(Entries taken from a collection)
= Beginning of Section =

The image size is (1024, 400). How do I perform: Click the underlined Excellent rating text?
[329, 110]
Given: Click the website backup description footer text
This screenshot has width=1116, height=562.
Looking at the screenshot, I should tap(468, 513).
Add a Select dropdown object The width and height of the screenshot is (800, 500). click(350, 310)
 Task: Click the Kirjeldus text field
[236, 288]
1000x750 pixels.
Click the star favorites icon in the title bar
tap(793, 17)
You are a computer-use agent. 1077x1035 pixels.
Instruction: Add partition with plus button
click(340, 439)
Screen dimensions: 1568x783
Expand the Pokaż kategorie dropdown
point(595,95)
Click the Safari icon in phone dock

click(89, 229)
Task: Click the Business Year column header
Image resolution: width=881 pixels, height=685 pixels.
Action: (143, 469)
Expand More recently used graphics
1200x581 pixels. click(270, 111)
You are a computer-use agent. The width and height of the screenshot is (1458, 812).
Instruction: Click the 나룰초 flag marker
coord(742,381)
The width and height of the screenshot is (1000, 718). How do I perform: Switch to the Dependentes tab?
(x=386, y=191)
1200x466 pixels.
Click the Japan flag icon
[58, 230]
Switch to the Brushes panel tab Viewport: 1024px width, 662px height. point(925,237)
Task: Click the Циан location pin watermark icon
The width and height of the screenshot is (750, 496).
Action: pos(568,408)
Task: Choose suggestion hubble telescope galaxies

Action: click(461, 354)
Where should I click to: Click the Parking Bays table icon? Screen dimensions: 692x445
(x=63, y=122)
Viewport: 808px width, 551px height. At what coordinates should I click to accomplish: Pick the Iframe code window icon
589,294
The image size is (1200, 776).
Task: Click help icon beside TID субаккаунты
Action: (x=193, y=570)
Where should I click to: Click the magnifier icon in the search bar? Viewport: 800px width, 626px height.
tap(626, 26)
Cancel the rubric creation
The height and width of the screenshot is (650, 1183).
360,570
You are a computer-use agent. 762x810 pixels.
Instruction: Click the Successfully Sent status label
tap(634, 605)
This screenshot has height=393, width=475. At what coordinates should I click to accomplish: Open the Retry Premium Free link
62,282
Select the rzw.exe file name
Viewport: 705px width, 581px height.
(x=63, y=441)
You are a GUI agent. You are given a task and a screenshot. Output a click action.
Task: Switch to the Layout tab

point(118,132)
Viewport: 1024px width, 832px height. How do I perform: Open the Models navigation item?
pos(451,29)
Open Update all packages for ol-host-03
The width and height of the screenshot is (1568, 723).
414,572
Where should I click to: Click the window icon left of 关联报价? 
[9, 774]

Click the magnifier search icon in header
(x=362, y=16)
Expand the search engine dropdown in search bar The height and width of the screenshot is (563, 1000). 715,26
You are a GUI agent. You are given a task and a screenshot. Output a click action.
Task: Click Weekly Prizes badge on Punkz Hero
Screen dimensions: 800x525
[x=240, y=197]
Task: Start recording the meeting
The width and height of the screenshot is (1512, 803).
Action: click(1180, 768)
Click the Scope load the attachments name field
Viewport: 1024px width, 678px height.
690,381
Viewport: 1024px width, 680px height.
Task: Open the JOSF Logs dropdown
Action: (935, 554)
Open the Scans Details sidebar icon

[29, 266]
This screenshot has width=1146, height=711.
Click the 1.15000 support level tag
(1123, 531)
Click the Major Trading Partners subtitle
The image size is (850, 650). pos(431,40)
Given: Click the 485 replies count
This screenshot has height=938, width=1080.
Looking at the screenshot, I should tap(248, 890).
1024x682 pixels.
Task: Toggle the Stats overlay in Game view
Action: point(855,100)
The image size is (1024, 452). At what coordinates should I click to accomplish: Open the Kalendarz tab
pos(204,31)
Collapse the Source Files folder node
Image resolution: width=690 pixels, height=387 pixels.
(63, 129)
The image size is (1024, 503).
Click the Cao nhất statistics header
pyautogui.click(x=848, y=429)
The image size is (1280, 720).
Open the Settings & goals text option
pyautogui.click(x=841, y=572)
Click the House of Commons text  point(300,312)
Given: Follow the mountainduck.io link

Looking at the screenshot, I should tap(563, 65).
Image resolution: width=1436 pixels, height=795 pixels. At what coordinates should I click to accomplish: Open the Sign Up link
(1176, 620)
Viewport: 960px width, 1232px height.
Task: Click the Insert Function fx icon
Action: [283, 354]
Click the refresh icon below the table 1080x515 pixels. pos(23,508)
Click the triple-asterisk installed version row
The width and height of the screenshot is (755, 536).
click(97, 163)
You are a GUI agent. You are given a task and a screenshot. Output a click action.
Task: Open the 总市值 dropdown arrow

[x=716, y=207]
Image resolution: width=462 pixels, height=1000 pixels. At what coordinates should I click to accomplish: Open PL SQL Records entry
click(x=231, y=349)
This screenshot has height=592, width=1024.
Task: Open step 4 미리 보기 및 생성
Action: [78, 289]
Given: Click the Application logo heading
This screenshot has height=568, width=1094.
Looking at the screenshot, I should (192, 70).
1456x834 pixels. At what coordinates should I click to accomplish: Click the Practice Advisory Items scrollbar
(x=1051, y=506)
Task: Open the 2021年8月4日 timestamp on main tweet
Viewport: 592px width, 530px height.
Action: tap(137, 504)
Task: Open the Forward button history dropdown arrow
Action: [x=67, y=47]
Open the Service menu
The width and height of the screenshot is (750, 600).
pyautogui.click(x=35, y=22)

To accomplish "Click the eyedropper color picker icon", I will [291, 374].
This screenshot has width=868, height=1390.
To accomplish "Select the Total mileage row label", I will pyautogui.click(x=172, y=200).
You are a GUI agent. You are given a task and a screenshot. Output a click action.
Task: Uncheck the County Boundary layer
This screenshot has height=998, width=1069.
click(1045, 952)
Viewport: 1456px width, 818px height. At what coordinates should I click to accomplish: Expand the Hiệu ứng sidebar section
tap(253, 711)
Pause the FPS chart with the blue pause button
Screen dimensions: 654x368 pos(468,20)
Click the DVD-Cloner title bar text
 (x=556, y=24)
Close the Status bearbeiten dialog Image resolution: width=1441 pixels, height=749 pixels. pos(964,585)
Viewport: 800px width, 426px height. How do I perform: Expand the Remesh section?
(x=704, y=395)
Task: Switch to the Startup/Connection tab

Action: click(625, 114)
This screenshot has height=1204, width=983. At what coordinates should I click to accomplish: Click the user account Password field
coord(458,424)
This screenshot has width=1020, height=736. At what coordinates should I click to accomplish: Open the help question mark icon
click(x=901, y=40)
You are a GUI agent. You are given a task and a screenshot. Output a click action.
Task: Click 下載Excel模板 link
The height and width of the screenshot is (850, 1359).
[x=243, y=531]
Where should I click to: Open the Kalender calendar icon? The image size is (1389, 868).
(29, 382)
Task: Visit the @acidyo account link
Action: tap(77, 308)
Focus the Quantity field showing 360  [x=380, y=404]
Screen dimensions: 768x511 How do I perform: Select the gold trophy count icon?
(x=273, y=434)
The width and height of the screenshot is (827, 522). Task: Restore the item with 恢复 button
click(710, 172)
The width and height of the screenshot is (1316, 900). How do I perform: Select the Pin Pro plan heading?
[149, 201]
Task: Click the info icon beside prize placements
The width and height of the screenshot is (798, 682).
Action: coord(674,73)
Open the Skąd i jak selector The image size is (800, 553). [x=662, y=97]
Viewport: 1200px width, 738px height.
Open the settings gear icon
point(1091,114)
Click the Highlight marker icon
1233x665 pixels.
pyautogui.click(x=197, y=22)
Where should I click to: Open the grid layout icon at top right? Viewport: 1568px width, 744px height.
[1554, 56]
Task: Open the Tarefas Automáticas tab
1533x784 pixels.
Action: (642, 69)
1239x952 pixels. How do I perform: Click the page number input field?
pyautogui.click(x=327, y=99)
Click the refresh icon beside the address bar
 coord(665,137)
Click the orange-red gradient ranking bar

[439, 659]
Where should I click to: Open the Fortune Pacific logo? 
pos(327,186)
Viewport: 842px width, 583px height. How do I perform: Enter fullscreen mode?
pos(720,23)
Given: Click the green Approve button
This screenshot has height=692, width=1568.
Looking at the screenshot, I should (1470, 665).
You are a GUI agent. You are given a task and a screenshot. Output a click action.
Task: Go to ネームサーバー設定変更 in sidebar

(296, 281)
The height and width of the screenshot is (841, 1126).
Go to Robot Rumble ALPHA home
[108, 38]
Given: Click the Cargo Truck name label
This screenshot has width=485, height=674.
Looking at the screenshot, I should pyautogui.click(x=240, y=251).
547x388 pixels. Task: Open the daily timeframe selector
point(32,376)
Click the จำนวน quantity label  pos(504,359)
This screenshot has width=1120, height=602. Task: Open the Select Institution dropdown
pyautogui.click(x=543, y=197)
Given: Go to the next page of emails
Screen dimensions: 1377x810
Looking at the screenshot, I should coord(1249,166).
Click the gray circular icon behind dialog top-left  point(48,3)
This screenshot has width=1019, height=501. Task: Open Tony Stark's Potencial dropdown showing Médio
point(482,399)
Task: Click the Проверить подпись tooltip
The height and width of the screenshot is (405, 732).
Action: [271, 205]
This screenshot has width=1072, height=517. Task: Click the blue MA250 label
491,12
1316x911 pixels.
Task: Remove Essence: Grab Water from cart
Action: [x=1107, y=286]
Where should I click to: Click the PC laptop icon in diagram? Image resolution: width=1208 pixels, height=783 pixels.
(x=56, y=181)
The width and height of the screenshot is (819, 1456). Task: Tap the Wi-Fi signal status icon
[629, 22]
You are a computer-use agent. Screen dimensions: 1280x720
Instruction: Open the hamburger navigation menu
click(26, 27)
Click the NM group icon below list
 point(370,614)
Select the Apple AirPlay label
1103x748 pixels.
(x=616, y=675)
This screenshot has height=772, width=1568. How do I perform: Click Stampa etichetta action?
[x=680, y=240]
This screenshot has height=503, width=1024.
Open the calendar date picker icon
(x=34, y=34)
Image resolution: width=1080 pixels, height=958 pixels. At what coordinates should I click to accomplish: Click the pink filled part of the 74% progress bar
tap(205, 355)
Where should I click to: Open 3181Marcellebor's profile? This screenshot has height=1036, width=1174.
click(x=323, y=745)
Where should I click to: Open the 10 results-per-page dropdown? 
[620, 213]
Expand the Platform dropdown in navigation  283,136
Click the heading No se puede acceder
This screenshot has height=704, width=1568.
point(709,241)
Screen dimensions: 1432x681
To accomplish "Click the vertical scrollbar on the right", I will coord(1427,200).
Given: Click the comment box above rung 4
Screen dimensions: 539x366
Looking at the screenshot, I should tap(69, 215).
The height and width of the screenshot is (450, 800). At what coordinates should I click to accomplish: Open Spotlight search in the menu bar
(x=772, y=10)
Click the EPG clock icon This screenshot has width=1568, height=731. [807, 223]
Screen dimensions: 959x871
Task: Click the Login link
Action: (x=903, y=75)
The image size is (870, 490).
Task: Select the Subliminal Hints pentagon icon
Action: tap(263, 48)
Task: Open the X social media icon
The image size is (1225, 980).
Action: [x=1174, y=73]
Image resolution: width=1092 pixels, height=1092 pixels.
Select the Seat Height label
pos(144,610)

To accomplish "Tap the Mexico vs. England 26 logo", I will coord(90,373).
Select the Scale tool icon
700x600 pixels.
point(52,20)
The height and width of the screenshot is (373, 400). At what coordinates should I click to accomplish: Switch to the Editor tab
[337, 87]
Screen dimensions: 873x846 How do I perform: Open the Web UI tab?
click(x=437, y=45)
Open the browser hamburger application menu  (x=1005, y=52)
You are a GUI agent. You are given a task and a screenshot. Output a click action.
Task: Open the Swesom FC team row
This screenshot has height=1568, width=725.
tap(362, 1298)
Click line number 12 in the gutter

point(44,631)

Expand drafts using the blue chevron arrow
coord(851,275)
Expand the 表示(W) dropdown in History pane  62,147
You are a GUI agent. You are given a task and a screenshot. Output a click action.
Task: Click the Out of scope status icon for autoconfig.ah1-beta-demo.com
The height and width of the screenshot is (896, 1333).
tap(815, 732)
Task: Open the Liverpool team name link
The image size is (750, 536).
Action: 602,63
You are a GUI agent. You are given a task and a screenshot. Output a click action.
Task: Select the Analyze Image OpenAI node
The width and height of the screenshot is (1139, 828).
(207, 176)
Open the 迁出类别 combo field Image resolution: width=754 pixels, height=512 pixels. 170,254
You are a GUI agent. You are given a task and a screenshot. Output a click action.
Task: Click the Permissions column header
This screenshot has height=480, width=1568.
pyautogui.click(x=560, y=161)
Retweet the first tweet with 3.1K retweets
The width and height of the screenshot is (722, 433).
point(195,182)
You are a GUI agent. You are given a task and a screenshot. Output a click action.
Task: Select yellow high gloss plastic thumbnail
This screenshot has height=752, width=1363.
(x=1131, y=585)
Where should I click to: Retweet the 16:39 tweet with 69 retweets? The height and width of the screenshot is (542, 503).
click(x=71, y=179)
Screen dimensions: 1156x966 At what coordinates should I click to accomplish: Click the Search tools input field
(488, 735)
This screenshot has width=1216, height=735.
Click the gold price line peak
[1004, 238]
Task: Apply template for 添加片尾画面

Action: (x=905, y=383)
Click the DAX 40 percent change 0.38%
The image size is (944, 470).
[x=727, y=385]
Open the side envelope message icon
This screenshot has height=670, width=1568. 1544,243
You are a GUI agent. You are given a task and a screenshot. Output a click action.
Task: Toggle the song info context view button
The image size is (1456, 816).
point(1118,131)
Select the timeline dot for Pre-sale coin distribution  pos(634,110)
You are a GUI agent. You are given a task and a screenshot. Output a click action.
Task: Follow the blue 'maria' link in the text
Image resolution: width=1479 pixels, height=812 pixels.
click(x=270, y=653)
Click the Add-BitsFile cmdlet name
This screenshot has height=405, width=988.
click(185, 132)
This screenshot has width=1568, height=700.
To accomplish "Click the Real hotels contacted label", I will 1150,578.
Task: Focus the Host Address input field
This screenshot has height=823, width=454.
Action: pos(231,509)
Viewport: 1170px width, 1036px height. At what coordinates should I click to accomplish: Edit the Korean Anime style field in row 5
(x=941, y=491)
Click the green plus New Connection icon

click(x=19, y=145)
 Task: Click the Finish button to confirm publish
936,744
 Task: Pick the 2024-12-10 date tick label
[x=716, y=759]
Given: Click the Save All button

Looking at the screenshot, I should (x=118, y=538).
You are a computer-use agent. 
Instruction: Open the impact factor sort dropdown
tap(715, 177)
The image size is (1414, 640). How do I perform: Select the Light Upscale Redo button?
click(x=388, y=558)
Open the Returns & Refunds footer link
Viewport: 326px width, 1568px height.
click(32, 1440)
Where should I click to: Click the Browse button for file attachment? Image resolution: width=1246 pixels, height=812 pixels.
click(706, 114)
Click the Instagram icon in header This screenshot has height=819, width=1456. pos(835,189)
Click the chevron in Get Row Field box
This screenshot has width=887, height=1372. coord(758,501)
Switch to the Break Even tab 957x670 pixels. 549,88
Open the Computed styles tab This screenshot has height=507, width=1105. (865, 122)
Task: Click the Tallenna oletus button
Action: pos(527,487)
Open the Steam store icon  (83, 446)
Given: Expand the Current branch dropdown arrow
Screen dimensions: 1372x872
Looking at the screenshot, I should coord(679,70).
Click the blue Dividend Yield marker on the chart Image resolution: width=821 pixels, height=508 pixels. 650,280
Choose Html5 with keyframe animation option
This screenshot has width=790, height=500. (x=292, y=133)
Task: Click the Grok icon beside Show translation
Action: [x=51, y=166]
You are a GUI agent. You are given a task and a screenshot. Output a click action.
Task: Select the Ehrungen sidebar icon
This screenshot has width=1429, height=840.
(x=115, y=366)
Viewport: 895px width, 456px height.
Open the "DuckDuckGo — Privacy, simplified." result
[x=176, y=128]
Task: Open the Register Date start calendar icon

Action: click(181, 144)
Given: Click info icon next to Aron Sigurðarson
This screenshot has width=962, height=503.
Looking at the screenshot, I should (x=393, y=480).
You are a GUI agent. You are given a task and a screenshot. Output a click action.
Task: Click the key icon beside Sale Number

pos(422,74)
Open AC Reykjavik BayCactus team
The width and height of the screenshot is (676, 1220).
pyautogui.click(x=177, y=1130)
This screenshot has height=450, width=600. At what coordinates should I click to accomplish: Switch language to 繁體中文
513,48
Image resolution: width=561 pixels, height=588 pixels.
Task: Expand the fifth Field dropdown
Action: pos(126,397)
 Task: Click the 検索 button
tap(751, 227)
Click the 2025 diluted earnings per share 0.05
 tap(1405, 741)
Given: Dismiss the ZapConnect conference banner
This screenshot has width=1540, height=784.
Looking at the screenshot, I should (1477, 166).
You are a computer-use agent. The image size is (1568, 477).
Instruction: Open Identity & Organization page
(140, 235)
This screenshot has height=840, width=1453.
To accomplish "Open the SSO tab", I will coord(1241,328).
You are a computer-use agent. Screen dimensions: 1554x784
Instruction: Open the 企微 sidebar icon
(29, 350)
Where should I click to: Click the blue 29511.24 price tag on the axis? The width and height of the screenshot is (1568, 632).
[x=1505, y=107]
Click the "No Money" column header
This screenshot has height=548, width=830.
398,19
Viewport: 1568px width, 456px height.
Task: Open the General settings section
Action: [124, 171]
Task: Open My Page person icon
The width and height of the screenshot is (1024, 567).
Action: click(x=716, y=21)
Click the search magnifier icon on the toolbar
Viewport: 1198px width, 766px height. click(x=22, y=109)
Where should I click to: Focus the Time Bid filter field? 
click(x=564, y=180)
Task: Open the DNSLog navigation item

= End of Section =

**What needs to be done**
Return, from the data, each line that has the word "next" in it.

**Result**
Given: Go to the next page of emails
Given: Click info icon next to Aron Sigurðarson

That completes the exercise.